Jessica Thebus

Jessica Thebus

Fellow

Jessica Thebus is a theater artist, director, educator, wife, daughter, and mother. She holds a PhD in Performance Studies from Northwestern University, and is currently Director of the Northwestern MFA Program in Directing for the Stage.

She has directed and adapted plays in Chicago and nationally for twenty years, and has deep associations with many Chicago theaters. Among these are Steppenwolf Theater Company where she directed four large spectacle evenings at Millenium Park, the plays Sex With Strangers by Laura Eason, Intimate Apparel by Lynn NottageDead Man’s Cell Phone by Sarah RuhlWhen the Messenger Is Hot by Laura Eason, No Place Like Home devised by the company, Lady Madeline by Mickle MaherSonia Flew by Melinda Lopez, and the Youth Theater program (1998–2001). Northlight Theater is also an artistic home for Jessica where she has directed six plays and where she recently adapted and directed Shining Lives: a Musical which received a Joseph Jefferson award nomination for best new work.

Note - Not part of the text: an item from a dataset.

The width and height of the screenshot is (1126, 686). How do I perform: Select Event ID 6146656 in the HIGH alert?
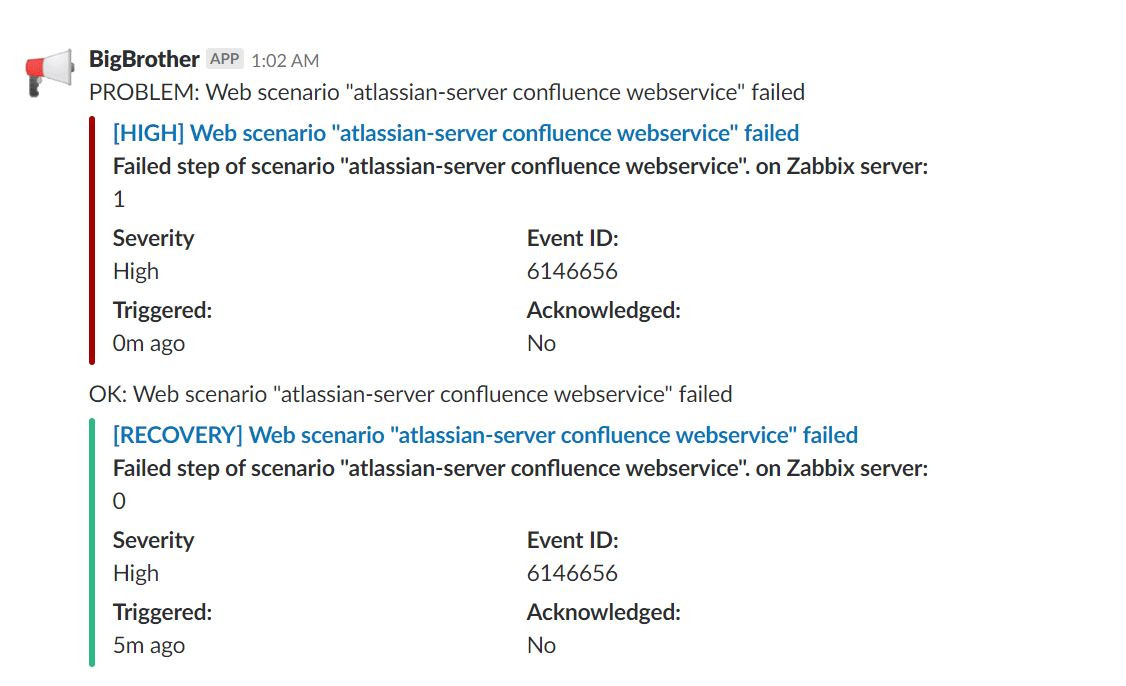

Jessica has also worked often at the Goodman Theatre, (most recently directing Buzzer by Tracey Scott Wilson, and previously both The Clean House and the world premiere of Stage Kiss by Sarah Ruhl) and Lookingglass Theater Company (In The Garden, a Darwinian Love Story by Sarah Gmitter, All Fall Down adapted from Richard Cahan’s book, and Our Town by Thornton Wilder).

Her ongoing project A Persephone Pageant is an interactive, family-friendly performance weaving together mythic tales of nature gods and true stories of environmental justice. 

Favorite other projects in Chicago include: Richard III at The Gift Theater, The Turn Of The Screw by Jeffrey Hatcher at Writer’s Theater, SALAO: The Worst Kind Of Unlucky and The Feast (Jeff award nomination for best new work) at Redmoon Theater, LATE : A Cowboy Song by Sarah Ruhl and Abingdon Square by Maria Irene Fornes at the Piven Theater, as well as the Joseph Jefferson award-winning plays Pulp by Pat Kane and Winesburg, Ohio adapted by Eric Rosen at About Face Theatre.

Favorite projects nationally include: As You Like It at the Oregon Shakespeare Festival, Civil War Christmas by Paula Vogel at The Huntington Theatre, Harriet Jacobs by Lydia Diamond at Kansas City Repertory Theatre, The Oldest Boy by Sarah Ruhl at The Marin Theater Company, as well as the Oregon Shakespeare Festival’s world premiere of Welcome Home, Jenny Sutter by Julie Marie Myatt, which then moved to the Kennedy Center in Washington, DC. Jessica lives in Chicago with her husband David, her daughter Willa Marie, and dogs Masha and Lucy.